Please copy the records from the line that has "Task: Click the pscsi backstore entry" through the line that has "Action: [151, 373]", replacing "backstore" with "storage object" and leaving everything else as it is.

___ Task inputs

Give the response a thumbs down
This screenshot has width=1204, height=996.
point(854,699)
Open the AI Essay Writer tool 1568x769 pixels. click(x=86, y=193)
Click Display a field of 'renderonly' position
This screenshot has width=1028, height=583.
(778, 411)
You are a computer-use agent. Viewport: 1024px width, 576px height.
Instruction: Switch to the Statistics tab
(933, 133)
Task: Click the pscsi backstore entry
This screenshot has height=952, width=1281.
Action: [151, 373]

______
___ Task inputs

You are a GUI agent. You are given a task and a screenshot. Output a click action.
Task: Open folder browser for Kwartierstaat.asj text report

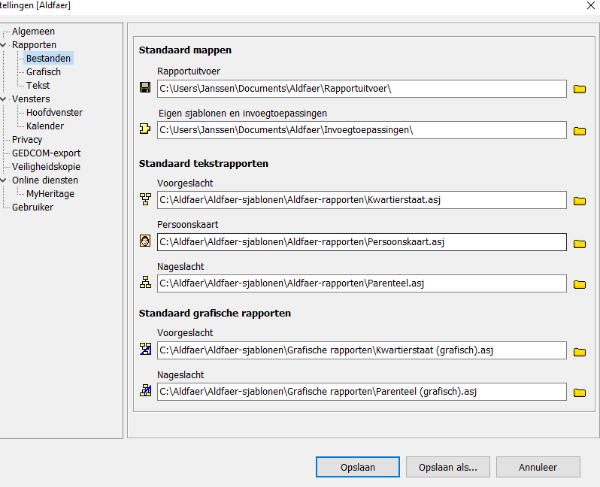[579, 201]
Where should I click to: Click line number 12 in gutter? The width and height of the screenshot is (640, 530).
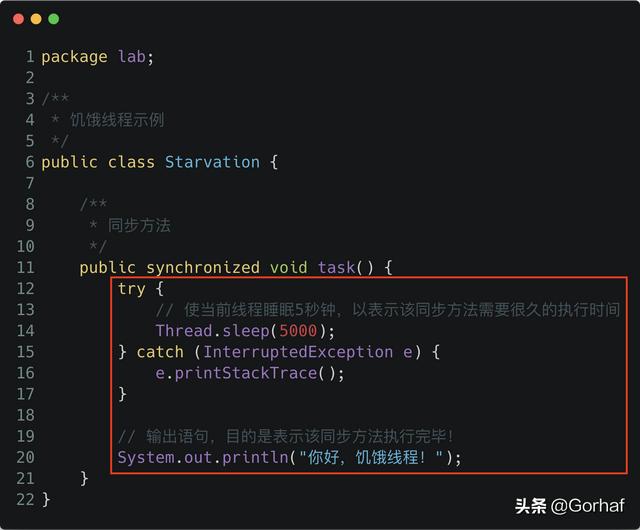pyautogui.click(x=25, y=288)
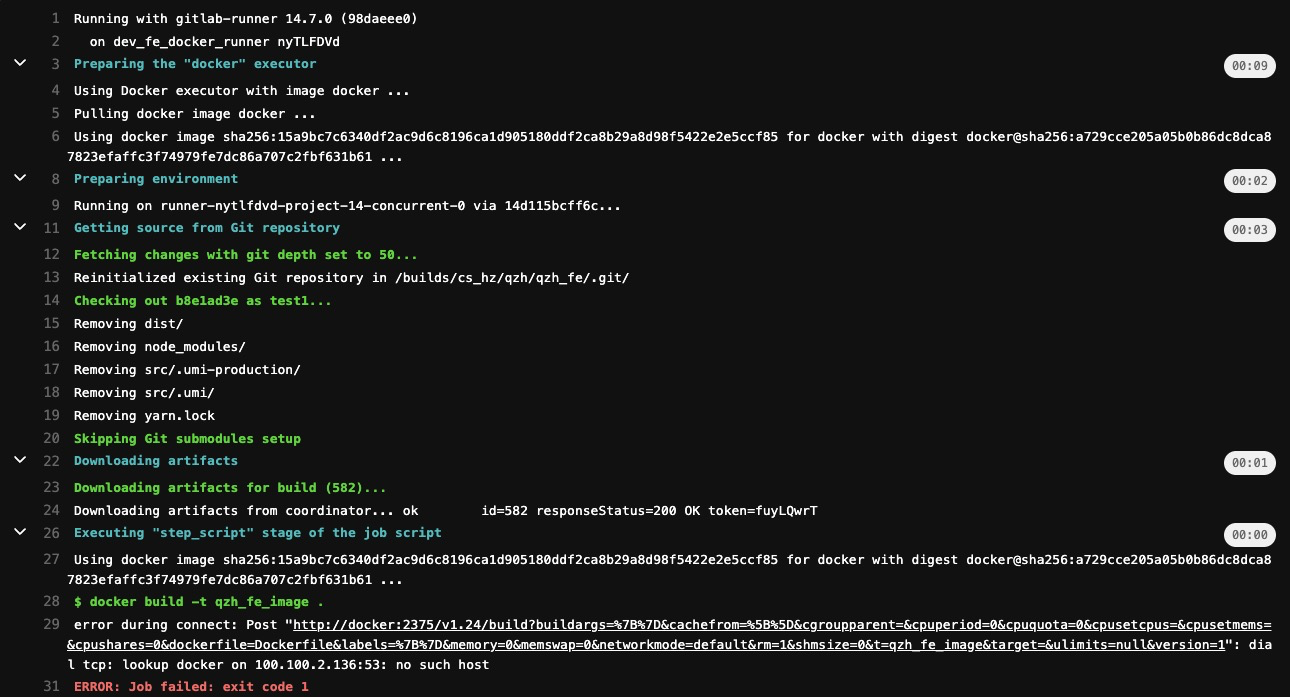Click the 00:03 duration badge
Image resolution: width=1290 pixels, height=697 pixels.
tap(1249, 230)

______
___ Task inputs

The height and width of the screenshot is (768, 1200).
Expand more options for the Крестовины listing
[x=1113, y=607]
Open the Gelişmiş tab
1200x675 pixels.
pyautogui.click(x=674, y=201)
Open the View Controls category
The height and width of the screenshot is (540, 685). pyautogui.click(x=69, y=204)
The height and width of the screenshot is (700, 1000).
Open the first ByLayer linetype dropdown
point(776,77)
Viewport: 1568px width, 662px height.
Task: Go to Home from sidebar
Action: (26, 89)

______

Solution:
Task: Click the pscsi storage object entry
This screenshot has height=952, width=1281.
Action: [151, 373]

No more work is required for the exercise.